**PROBLEMS AND TASKS:**
- a) Please copy the ERP abstract from "Background: The scalp-recorded" to "without (n = 16).", substituting "healthy control subjects" for "normal control subjects".
- b) According to the ERP abstract, which amplitude was reduced only in the schizophrenic patients?

Background: The scalp-recorded N1 and P300 components of the event-related brain potential (ERP) are commonly reduced in patients with schizophrenia but not in patients with epilepsy. Epilepsy patients with interictal chronic schizophrenialike features (EPI-SZ) provide a comparison group for determining whether the ERP amplitude abnormalities seen in schizophrenic patients are associated with shared clinical features of EPI-SZ and schizophrenic patients or overlapping pathophysiologies, or are specific to a distinct schizophrenia etiology.
Methods: Patients with schizophrenia (n = 24) were compared with normal control subjects (n = 32) and patients with epilepsy syndromes on visual and auditory oddball ERP paradigms. Epilepsy patients included those with chronic interictal schizophrenialike features (n = 6) and those without (n = 16).
Results: Auditory P300 amplitude was reduced in both schizophrenic and EPI-SZ patients, whose positive or negative symptoms did not differ. In contrast, N1 amplitude was reduced only in schizophrenic patients. Delays in both N1 and P300 were associated with epilepsy patients and EPI-SZ but not schizophrenic patients.
Conclusions: The schizophrenialike symptoms in epilepsy probably represent a phenocopy of schizophrenia with common clinical features and some common pathophysiologies but distinct etiologies. P300 amplitude appears to be sensitive to schizophrenialike features, regardless of whether they occur in the context of schizophrenia or epilepsy. N1 amplitude reduction appears to be specific to schizophrenia, suggesting its sensitivity to the distinct etiology of schizophrenia.

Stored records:

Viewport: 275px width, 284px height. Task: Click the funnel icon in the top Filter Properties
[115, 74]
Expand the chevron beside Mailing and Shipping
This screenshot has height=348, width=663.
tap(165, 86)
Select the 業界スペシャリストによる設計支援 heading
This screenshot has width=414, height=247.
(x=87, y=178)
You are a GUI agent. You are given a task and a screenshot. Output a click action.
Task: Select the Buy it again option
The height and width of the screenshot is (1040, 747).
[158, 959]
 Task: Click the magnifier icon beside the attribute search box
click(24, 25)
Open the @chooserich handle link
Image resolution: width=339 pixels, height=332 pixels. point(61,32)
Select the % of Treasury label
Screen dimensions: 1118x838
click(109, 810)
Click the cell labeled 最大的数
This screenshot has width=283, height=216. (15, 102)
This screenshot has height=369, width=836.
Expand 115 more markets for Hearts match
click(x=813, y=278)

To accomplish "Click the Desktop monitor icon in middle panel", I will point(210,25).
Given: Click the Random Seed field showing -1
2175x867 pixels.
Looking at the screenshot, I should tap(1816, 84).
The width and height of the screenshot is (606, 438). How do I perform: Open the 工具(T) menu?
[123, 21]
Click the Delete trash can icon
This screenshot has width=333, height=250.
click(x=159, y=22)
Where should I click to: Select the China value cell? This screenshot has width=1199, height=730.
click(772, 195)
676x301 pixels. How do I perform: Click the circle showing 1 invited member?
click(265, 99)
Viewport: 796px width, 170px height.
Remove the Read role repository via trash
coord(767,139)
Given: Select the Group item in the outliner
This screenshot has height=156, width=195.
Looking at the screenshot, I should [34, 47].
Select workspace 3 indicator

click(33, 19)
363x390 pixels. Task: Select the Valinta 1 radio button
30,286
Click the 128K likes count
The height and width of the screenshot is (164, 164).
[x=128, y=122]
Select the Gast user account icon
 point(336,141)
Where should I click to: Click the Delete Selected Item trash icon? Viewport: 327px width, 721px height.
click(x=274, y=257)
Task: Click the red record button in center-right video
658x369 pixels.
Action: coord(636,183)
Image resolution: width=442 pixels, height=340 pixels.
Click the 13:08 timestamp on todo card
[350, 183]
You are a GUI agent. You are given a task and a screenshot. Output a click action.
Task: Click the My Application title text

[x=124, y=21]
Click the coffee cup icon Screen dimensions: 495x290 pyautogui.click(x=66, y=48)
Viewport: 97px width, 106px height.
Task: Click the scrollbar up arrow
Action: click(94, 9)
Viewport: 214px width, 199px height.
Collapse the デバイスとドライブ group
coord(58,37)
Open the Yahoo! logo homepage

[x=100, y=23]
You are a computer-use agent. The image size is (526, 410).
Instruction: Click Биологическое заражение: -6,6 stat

**ANSWER SECTION:**
- a)
Background: The scalp-recorded N1 and P300 components of the event-related brain potential (ERP) are commonly reduced in patients with schizophrenia but not in patients with epilepsy. Epilepsy patients with interictal chronic schizophrenialike features (EPI-SZ) provide a comparison group for determining whether the ERP amplitude abnormalities seen in schizophrenic patients are associated with shared clinical features of EPI-SZ and schizophrenic patients or overlapping pathophysiologies, or are specific to a distinct schizophrenia etiology.
Methods: Patients with schizophrenia (n = 24) were compared with healthy control subjects (n = 32) and patients with epilepsy syndromes on visual and auditory oddball ERP paradigms. Epilepsy patients included those with chronic interictal schizophrenialike features (n = 6) and those without (n = 16).

- b) N1 amplitude